The Indian Railways has successfully concluded the massive trial of an Artificial Intelligence program it built to fix a perennial, exasperating pain point — waiting lists.
Beginning a new era of how the Railways apportions its gigantic inventory of berths, the AI-driven module, ‘Ideal Train Profile’, was able to shrink the size of the waiting list by “five to six per cent”.
At the end of the trial, there were simply more confirmed tickets for travellers at the time of booking itself.
Developed by the Railways’ in-house software arm, Centre for Railway Information System (CRIS), the ‘Ideal Train Profile’ was fed with information on about 200 long-distance trains, including the Rajdhanis.
The AI module processed patterns that included how passengers booked tickets, which origin-destination pairs were a hit or a flop, and at which time of the year. It also looked at which seats remained vacant for how much portion of the journey period.
With data, to begin with, from the past three years stored in the AI module, engineers involved in the trial said the combinations of “training data” that ‘Ideal Train Profile’ could process were “virtually endless”.

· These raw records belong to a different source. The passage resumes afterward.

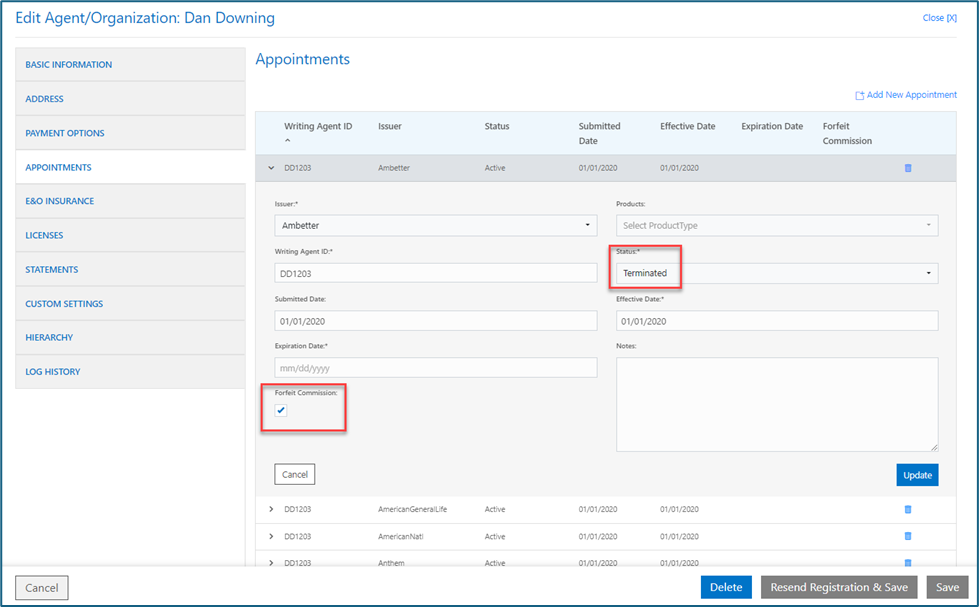979x607 pixels.
Task: Open the Issuer dropdown showing Ambetter
Action: 435,226
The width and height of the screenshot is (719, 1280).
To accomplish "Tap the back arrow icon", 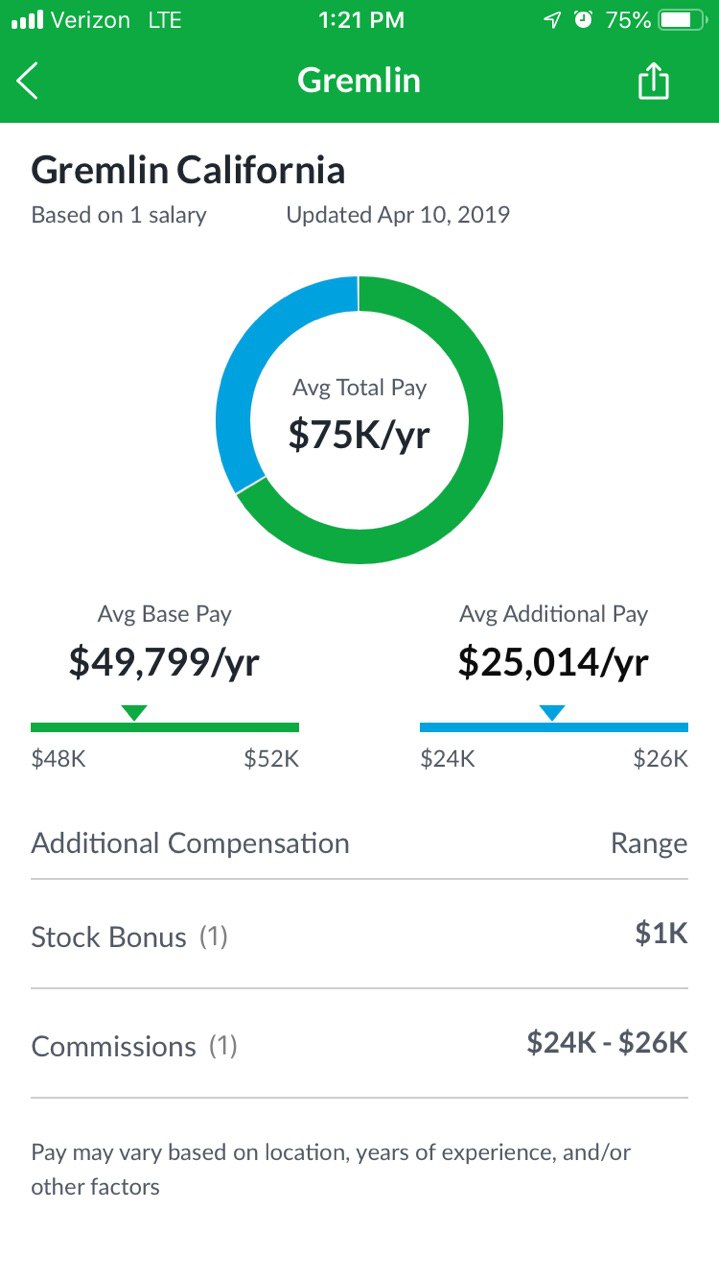I will point(27,80).
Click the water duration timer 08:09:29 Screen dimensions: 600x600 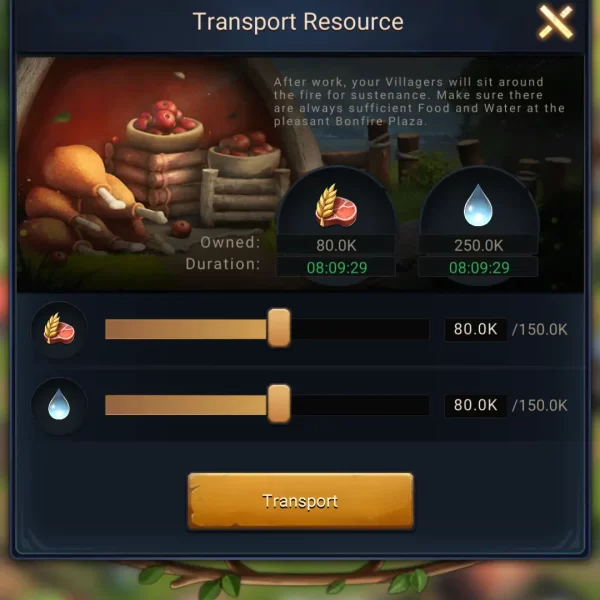pyautogui.click(x=478, y=267)
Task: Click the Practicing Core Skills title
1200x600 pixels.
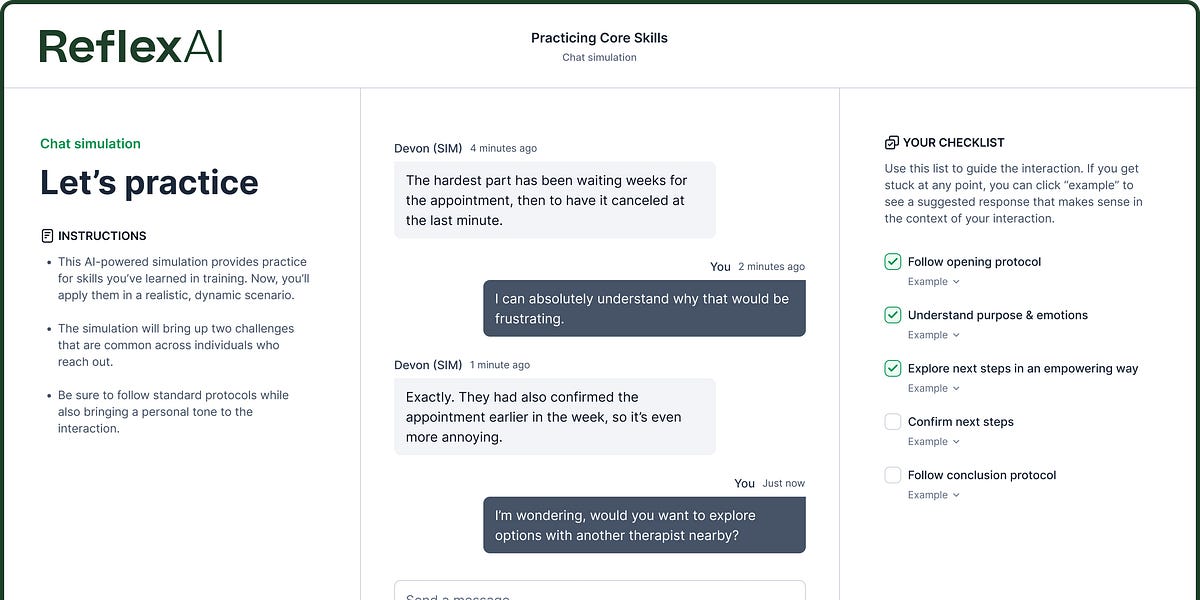Action: click(599, 38)
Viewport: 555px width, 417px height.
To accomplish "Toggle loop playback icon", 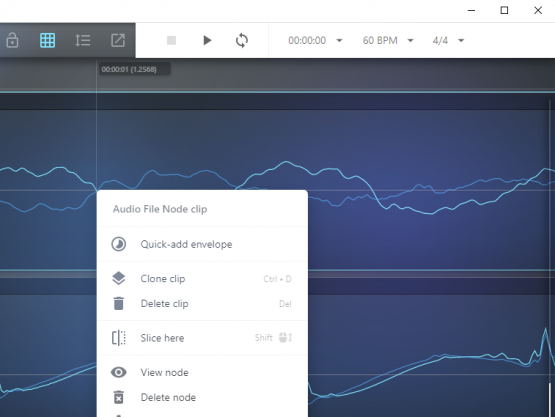I will point(242,40).
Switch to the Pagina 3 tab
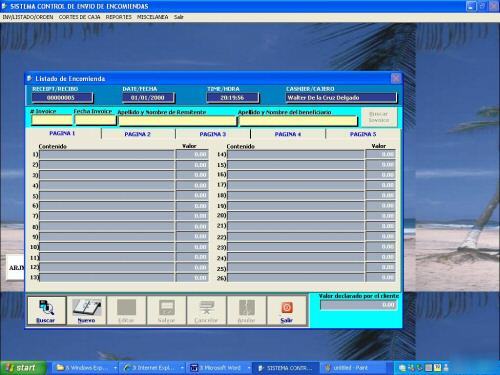This screenshot has height=375, width=500. tap(213, 134)
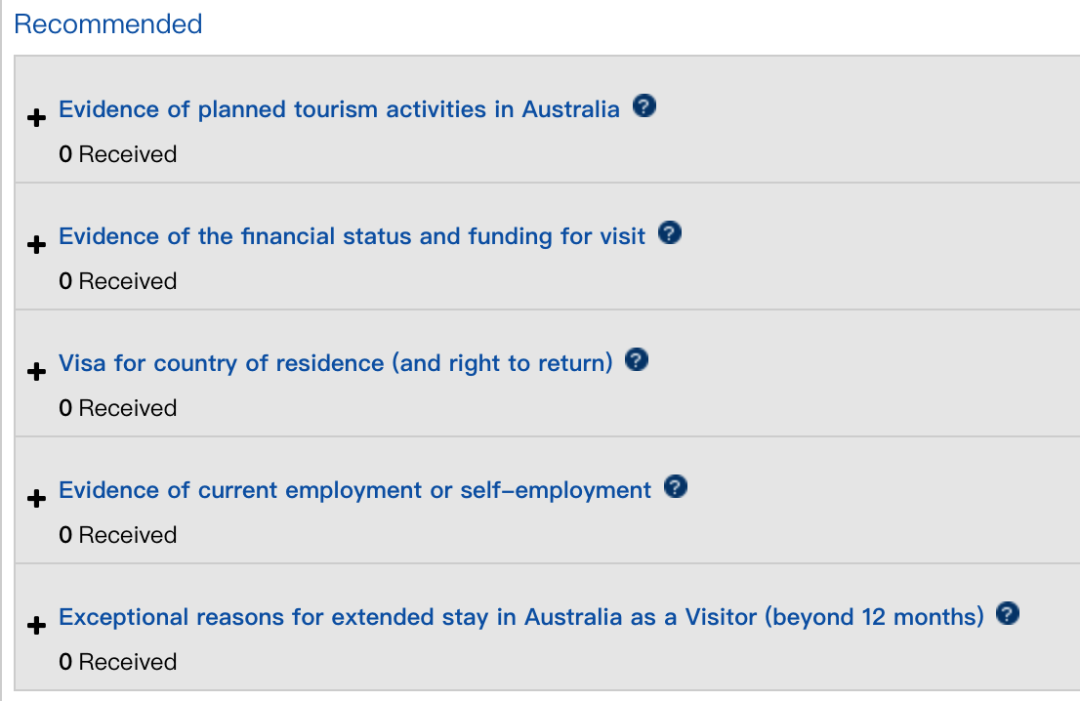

They said the module learnt variable data sets or possible ticket combinations by dividing a single journey into the number of halts and also processing passenger behaviour during these halts.
“If there are 60 halts in a long-distance train, the AI has learned about 1,800 possible ticket combinations. If there are 10 halts, then there are typically about 45 ticket combinations and so on,” a senior Railway Board official who did not want to be named told The Indian Express.
According to officials involved in the testing, ‘Ideal Train Profile’ was made live at the start of the Advanced Reservation Period or a 120-day period before the departure of trains, in this case January end. The trial covered passenger reservation systems in seven zonal railways.
The officials said the Railways was keen to test out the kinks “well enough” before the May-June holiday period when the demand for confirmed tickets is the highest, as is the disappointment of passengers caught in endless waiting lists.
Rail Bhawan mandarins have generally admitted that a large number of users turn away from the Railways simply because the national transporter is unable to provide upfront what they come looking for: a confirmed ticket.
Sunil Kumar Garg, Additional Member (Commercial) of the Railway Board, conveyed this in a letter to General Managers of zonal railways at the start of the AI trial.
“The increased competition from airlines in the upper-class long-distance and buses in the short distance travel has been a cause of concern,” Garg wrote. “Further, introducing additional passenger trains to meet the growth in certain congested sections has been a challenge.”
“To improve the occupancy and to enhance the revenue of the existing reserved trains, the need for a robust Passenger Profile Management based seat-quota redistribution was being felt for quite some time,” the letter says.
But redefining the old rules — of distributing seats, freeing up seat quotas or deciding the number of confirmed tickets according to origin-destination combinations — was so far simply impossible, more so in real-time.
Now, officials said, with ‘Ideal Train Profile’ successfully completing its trial, there is hope.
Another Rail Bhawan official, who did not wish to be named, said the Indian Railways works with 1 billion ticket combinations for all its reserved trains.
“So said the training data this AI is going to absorb is phenomenal,” he said, adding that by informal estimates, the module can generate an additional revenue of Rs 1 crore per train a year.
“And as it is with AI, the more it learns the more accurate it gets.”